As some wisely pointed out, human beings have changed the plants we eat, have been doing so for about 6000 years, hybridizing, cross pollinating and so forth. The wheat we eat today is not the wheat in the song “America, the Beautiful”, there are no “amber waves of grain”, the wheat grown today is short and stubby and fat, both to increase yields and make it easy to harvest (and it may or may not be as nutritious as what we once harvested).
@gmt: Of course there is a profit motive, take it from me, Monsanto is not doing that out of the goodness of their hearts, beancounters have no hearts. in some ways, it is no different than drug dealers giving their products away for free, then getting people hooked. GMO seeds from what I know are like hybrid seeds, in that you cannot do what you do with heirloom plants, you cannot save the seeds from the plants to plant next year, the genetic changes in the seeds get lost in the children that spring from those seed. more importantly, you get gmo eggplants in there, and suddenly there is a clamor for GMO grains and tomatoes and so forth, so they are doing what marketing people do, create a new market.

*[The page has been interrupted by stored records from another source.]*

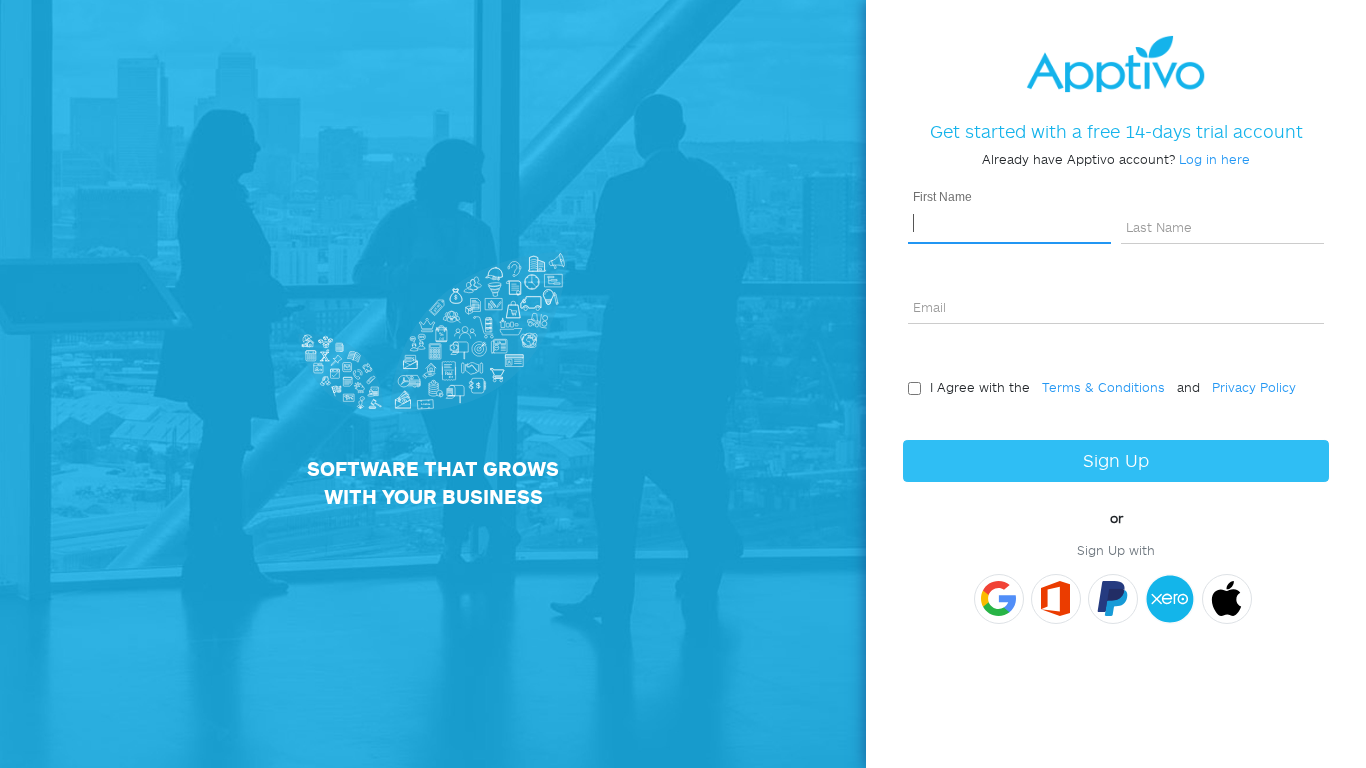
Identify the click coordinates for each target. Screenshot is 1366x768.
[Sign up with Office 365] (1056, 599)
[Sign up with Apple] (1227, 599)
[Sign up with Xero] (1170, 599)
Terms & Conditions (1099, 387)
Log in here (1214, 159)
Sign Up (1116, 460)
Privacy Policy (1250, 387)
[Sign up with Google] (999, 599)
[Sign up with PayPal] (1113, 599)
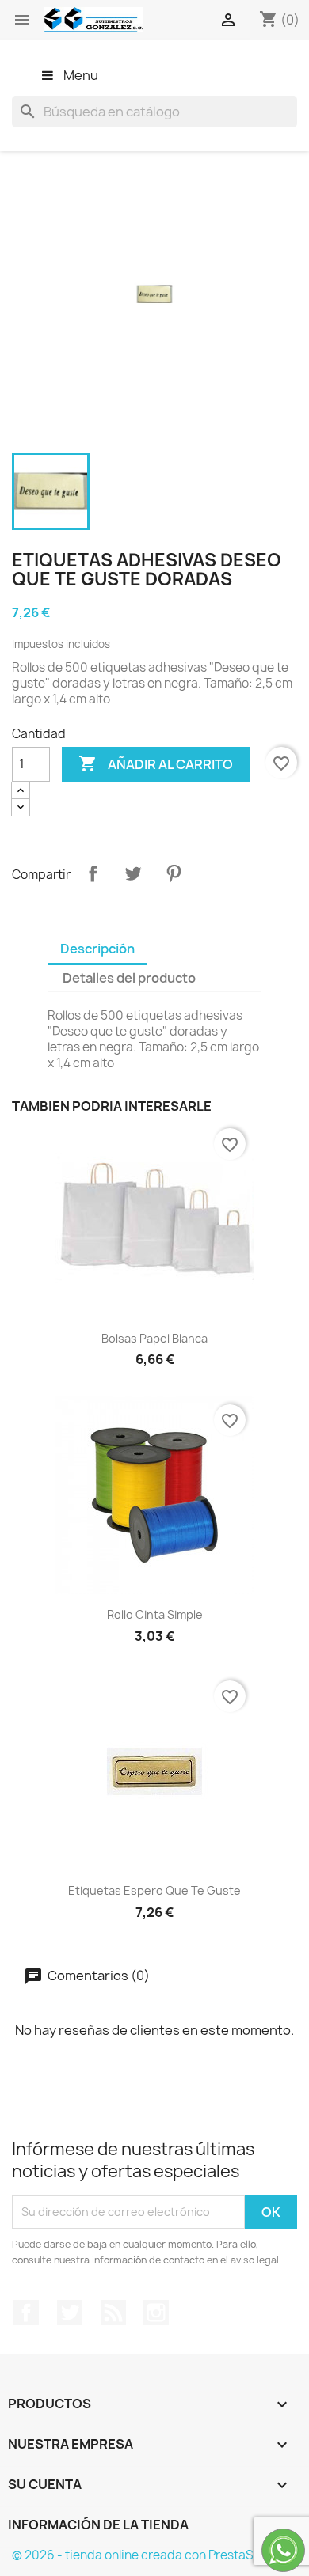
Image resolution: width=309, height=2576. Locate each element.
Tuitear (133, 873)
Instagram (156, 2312)
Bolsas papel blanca (154, 1338)
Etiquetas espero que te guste (154, 1890)
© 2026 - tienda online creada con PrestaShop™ (149, 2555)
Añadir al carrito (155, 763)
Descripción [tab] (97, 948)
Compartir (93, 873)
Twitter (69, 2312)
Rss (113, 2312)
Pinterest (173, 873)
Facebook (26, 2312)
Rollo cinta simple (155, 1614)
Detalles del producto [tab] (129, 978)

as far as GMO’s go, the problem isn’t with GMO’s per se, it is that they are being allowed to do the modifications without any significant testing of what it might do to those who eat them. Yeah, I hear those who say we have been hybridizing plants for thousands of years, but that is cross breeding plants, plants whose genes we routinely are exposed to because we have eaten those plants and plant products. Make a nectarine by crossing a plum and a peach, those genes are already part of what our body reconizes. But take something like a gene from a pig being put in a tomato to make it insect resistant, or a gene from a frog to make a bean resistant to herbicides, we don’t know what the impact is to human beings. The assumption is it will cause no harm, but we don’t know, because they haven’t been tested, it is just assumed they are okay. I don’t think GMO’s should be banned willy nilly or not used, but I think that it is much like Michael Crichton’s criticism of gene science in Jurassic Park, he said that they are doing these things in secret, patenting the genes, and the FDA rather than requiring them to show these modified foods are safe, takes their assurances they are. For all we know, a modified tomato might cause allergic reactions or inflammation, a genetically modified plant might cause problems with endocrine systems or cause genetic damage that leads to cancer, that is my problem. There is also the potential that modified pig genes that work in a tomato plant to suppress insect damage, might end up jumping to other species and cause a blight, for example, because there has been little work done on that.
It doesn’t mean GMO’s aren’t safe, it means we are assuming safety in a field where a lot of things are murky.
As far as gene therapy goes, it didn’t really pan out, they thought it would allow curing diseases like cancer and such, and it hasn’t really worked. However, what the latest and greatest in biotech is in studying someone’s genome and using that to determine how to treat them. For example, there is excitement about cancer therapy that in effect uses the genetic basis of the person’s immune system to go after cancer, it is individualized, and the article I read said it is working on cancers that standard chemo and radiation don’t do well with.